For Colleen Atwood, whose work has become emblematic of such aesthetically driven directors as Tim Burton and Rob Marshall, creating costumes for J.K. Rowling's screenwriting debut, Fantastic Beasts and Where to Find Them, again required working within strict creative parameters, which she actually found freeing. "During the first meeting I had with [director] David Yates, he walked me over to the art department," says Atwood. "They had the most amazing world they had spun that was so original and beautiful. I felt free to be part of that.… It's not Harry Potter; it's a new thing, so there was more latitude." The costume designer, who has three Oscars to her name, has three films this year that are strong contenders: In addition to Beasts, she worked on the James Bobin-helmed Alice Through the Looking Glass (her most recent Oscar was for its predecessor, 2010's Alice in Wonderland) and reunited with Burton on Miss Peregrine's Home for Peculiar Children. All told, Atwood worked for one-and-a-half years without a break.
Courtesy of Warner Brothers
Sharen Davis, a two-time Oscar nominee, had a completely different challenge in helping adapt August Wilson's Pulitzer Prize-winning play Fences into a movie helmed by its star, Denzel Washington (with whom she has worked on all of his directorial efforts). "I'd use a silhouette or an idea and then I'd taper and tame it down so it'd work for film, as opposed to a play," says Davis, who this year also designed the costumes for Antoine Fuqua's Western reprisal The Magnificent Seven. "You could be sitting really far away [in a theater], so those clothes would have to speak to you in a play. Here, you have the camera right in your face, so you have to do the complete opposite."

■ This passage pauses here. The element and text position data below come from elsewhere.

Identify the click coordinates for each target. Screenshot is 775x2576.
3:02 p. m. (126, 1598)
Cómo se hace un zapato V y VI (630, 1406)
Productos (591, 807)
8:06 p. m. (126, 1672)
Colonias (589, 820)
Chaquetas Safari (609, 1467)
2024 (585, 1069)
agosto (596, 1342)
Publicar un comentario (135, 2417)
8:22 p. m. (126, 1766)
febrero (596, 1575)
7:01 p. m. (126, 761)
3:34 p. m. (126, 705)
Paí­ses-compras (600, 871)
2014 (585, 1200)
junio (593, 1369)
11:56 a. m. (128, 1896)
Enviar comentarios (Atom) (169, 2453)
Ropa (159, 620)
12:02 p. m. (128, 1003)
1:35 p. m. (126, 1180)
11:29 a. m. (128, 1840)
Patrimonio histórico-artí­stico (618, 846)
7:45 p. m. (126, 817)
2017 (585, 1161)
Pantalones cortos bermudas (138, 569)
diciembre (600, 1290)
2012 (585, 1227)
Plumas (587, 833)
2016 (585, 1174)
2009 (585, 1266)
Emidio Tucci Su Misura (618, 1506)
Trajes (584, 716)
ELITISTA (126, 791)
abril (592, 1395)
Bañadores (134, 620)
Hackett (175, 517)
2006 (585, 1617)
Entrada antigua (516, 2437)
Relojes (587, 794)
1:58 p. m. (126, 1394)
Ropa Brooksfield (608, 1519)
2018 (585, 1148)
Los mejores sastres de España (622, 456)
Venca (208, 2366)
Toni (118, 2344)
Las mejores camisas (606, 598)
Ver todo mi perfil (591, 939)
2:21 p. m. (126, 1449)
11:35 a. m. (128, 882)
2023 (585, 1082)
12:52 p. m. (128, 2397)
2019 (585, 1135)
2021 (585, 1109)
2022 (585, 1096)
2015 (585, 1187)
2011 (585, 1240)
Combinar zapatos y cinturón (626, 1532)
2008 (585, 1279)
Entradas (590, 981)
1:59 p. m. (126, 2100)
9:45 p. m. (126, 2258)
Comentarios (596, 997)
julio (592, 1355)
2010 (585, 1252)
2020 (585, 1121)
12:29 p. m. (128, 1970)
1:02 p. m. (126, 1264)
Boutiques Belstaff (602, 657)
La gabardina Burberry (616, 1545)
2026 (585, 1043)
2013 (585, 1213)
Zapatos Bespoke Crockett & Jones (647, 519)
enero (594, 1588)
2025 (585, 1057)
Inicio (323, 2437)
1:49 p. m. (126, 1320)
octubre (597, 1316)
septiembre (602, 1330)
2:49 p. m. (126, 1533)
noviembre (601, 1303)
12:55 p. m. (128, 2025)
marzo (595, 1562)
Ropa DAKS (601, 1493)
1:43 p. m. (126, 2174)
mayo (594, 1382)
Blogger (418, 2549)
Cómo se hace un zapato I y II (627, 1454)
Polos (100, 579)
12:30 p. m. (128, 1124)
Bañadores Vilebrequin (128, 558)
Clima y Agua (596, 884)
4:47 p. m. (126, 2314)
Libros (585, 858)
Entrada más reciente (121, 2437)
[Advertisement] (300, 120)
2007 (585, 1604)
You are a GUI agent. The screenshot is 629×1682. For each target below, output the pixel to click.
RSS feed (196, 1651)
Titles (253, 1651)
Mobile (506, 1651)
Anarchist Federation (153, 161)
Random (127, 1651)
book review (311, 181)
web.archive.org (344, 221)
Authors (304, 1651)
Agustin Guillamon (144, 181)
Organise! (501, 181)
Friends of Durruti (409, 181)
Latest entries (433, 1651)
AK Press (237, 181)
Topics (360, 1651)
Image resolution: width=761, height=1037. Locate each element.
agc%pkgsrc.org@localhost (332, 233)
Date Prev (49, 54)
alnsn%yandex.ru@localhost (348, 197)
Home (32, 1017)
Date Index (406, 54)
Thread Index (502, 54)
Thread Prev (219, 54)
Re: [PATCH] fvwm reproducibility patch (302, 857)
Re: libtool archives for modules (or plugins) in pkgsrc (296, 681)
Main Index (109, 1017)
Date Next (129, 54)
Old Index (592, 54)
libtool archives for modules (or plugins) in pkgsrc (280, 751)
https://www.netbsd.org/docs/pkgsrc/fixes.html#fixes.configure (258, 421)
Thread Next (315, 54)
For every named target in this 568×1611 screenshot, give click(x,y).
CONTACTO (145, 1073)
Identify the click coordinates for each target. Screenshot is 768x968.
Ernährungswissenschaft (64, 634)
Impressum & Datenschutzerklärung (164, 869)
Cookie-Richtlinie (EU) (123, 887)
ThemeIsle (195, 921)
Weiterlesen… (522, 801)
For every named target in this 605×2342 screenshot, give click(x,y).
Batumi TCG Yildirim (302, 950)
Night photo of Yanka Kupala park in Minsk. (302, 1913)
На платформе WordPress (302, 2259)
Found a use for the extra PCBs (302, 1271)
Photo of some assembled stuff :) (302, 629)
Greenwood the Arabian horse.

Working with designer-director Tom Ford a second time after 2009's A Single Man, two-time Oscar nominee Arianne Phillips says the contemporary world of Nocturnal Animals was challenging. "It was a wonderful opportunity to practice restraint and balance," she says. "I worked closely with Tom on his overall vision, using color, texture and silhouette to underscore the mood, tone and transitions between the interwoven stories. I found myself constantly editing, digging deep, distilling the characters down to their essence."